Of all the preposterous legal situations we’ve read about in recent years, an effort this week to halt a DNA inquiry in a Tennessee execution review might just take the cake.

The case in question is that of Sedley Alley, whom the state executed 13 years ago despite his own request for DNA testing in 2004. Alley had confessed to killing 19-year-old Marine Lance Cpl. Suzanne Collins in Millington in 1985, but he later said the confession was coerced.

According to the Memphis Commercial Appeal, then-Gov. Phil Bredesen ordered a brief delay of Alley’s execution so that Tennessee courts could consider extra testing, which the state Supreme Court ultimately refused.

Alley’s daughter, April, recently petitioned the court for DNA testing after law enforcement officers in St. Louis contacted her attorneys about an alternative suspect. Among her attorneys is Barry Scheck, co-founder of the Innocence Project, a criminal justice reform advocacy organization for the prevention of wrongful conviction. Scheck has argued that a subsequent ruling from Tennessee’s Supreme Court, years after Alley was executed, opened the door for the testing to take place now.

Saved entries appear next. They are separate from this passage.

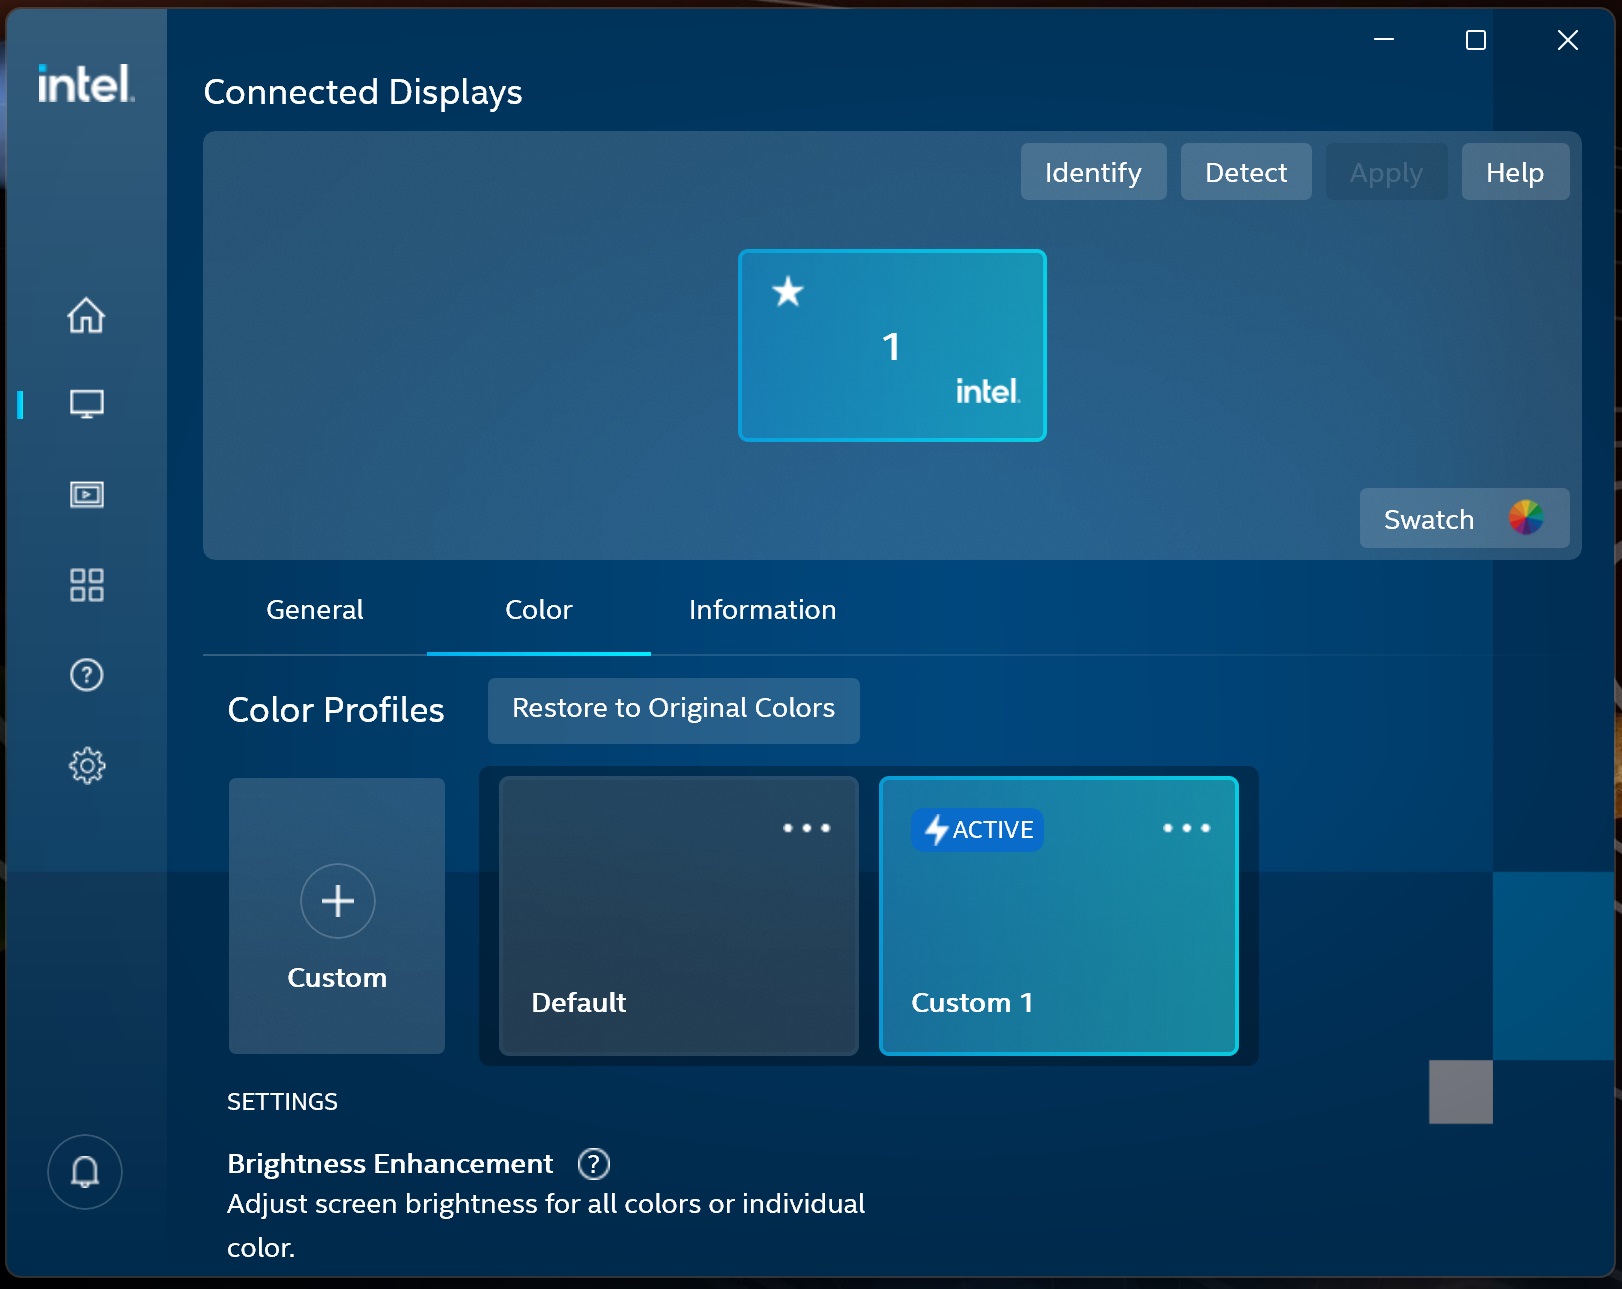Click the Support question mark icon
The height and width of the screenshot is (1289, 1622).
coord(86,676)
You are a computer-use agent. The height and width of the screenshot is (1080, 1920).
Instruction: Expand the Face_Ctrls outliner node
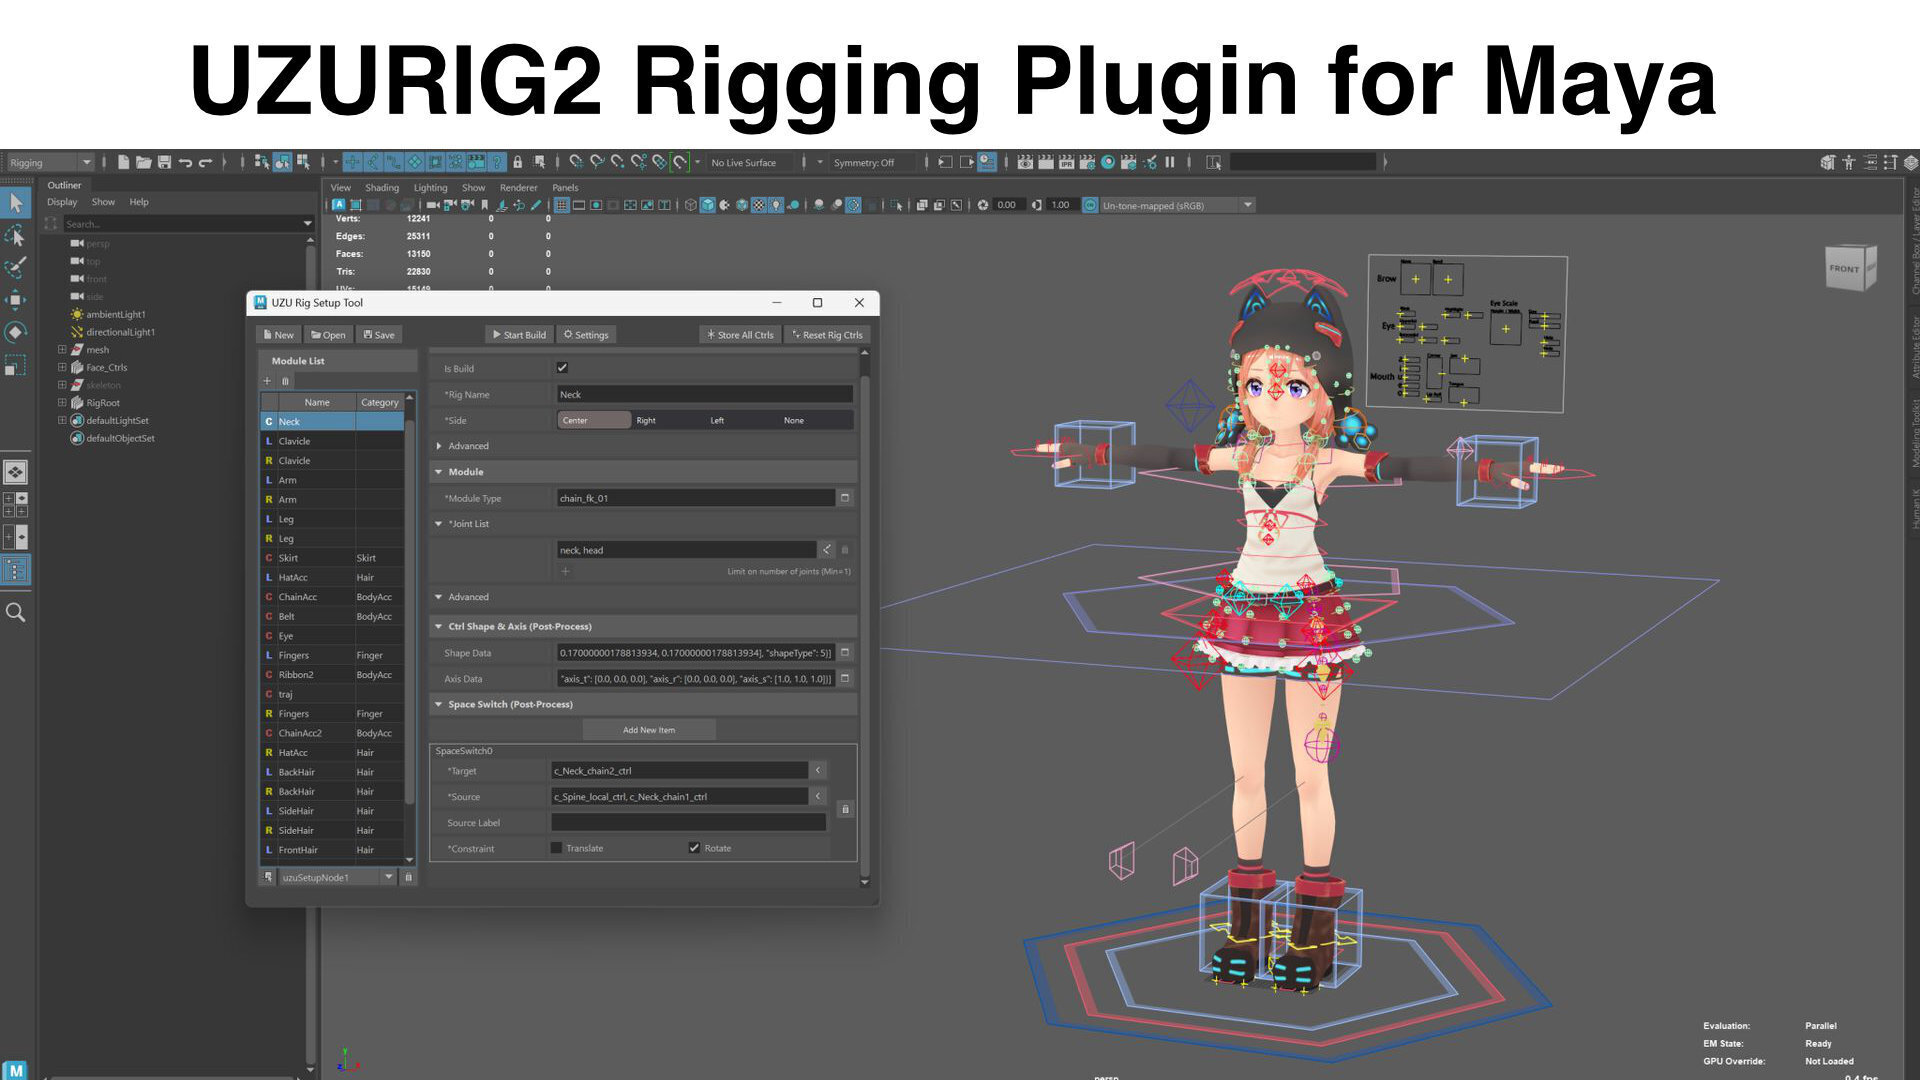pos(62,367)
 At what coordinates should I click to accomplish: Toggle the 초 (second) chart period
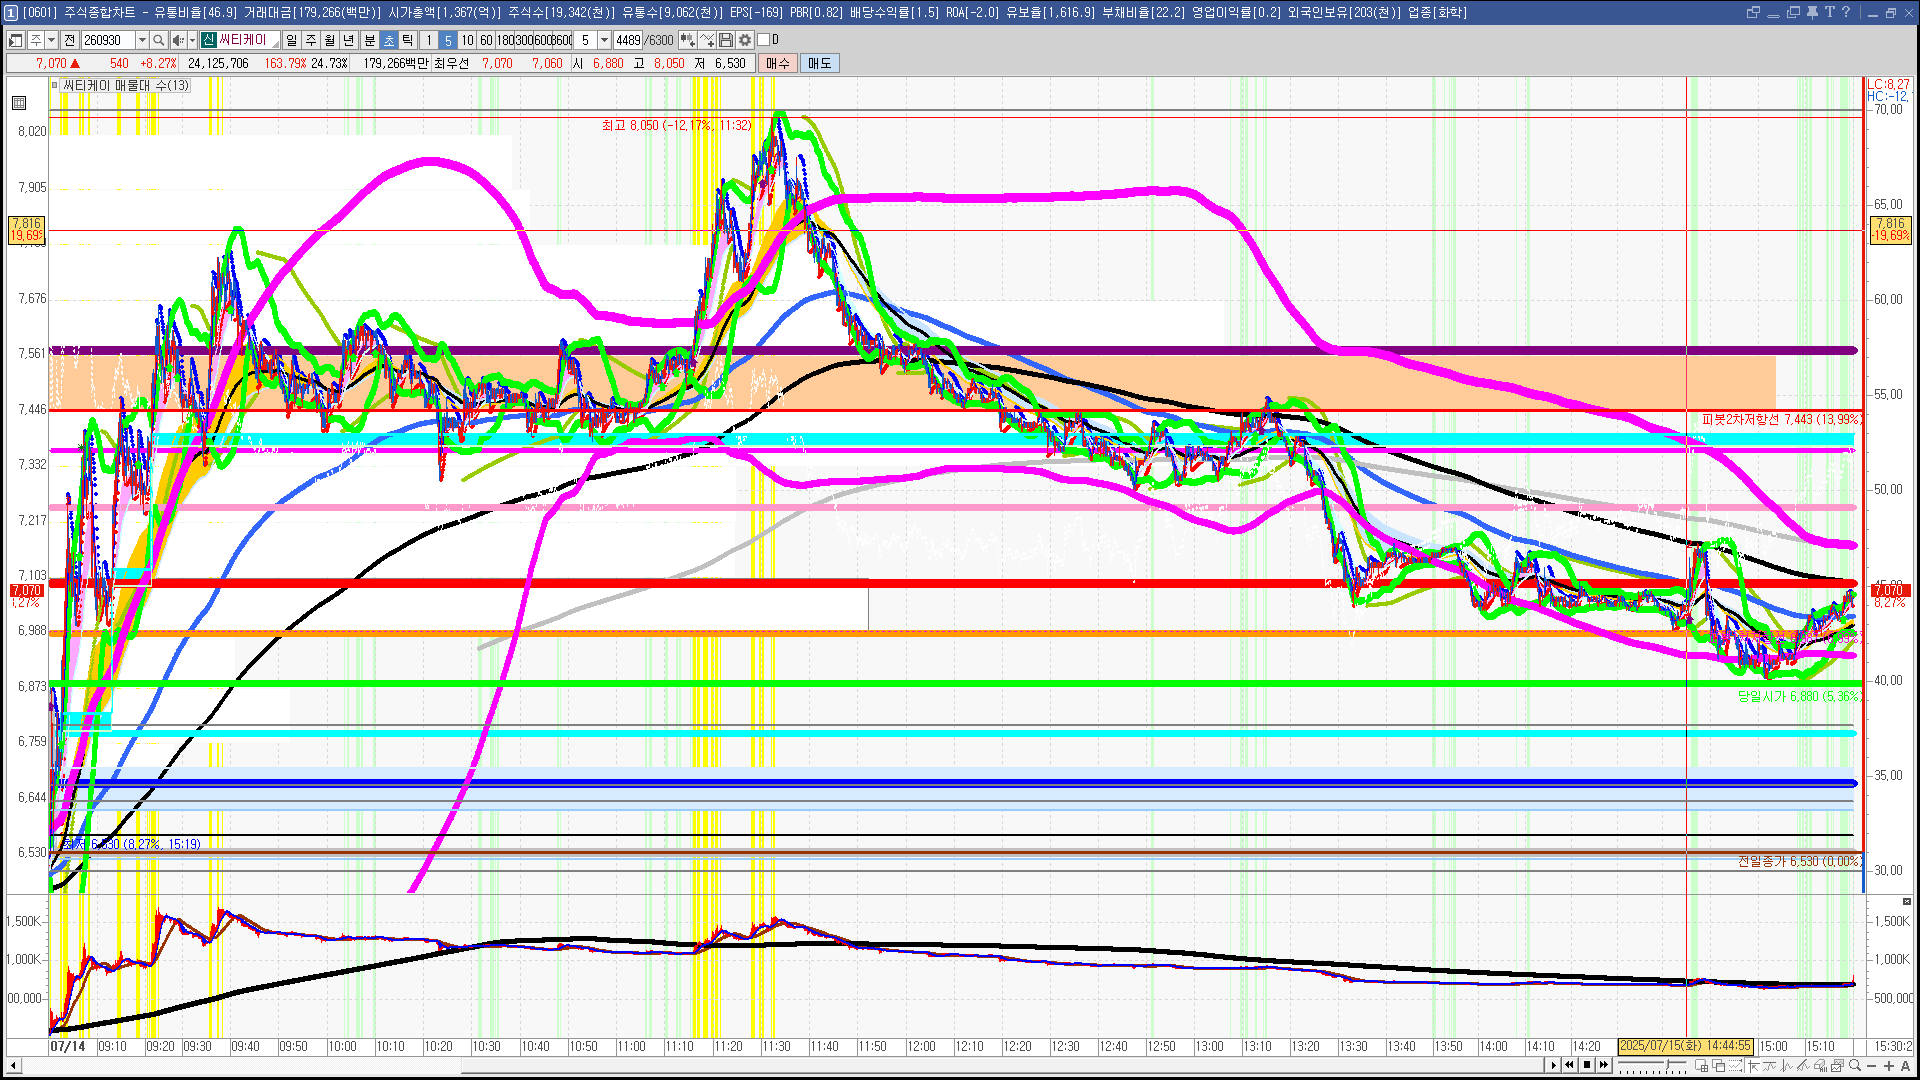point(389,40)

The Associated Press reported that the daughter’s attorneys on Monday argued she should be allowed to petition for the testing on behalf of her father’s estate. The state’s response — in the form of Shelby County Assistant District Attorney General Steve Jones — was in part that the state’s DNA analysis law allows only the person convicted of the crime to request testing.

Sedley Alley is dead. He cannot petition the state for anything — DNA or otherwise. Jones knows that. The court knows that.

The state, of course, does not want Alley’s case reopened. If indeed Tennessee executed an innocent man, the fallout could be both financially and politically volatile.

According to the Innocence Project’s website, DNA has exonerated 367 defendants, including 130 people convicted of murder, since 1989. Among them was Paul House, a Tennessee man who served 22 years on death row before his exoneration via DNA testing in 2009.

Even the staunchest defenders of the death penalty should recognize that the potential for error means that the measure — given its irreversible finality — must be carried out only when all evidence has been exhaustively examined.

It may or may not have been in the Alley case. That’s for the courts to decide on the merits of the petition.

But Jones argued against the daughter’s petition with the position that the estate lacks the necessary standing — only her dead father would have it. Regardless of Alley’s guilt or innocence or the merits of the death penalty itself, the absurdity is mind-boggling.

If the court agrees with Jones, the state of Tennessee could be infinitely protected against post-execution revelations of innocence via DNA.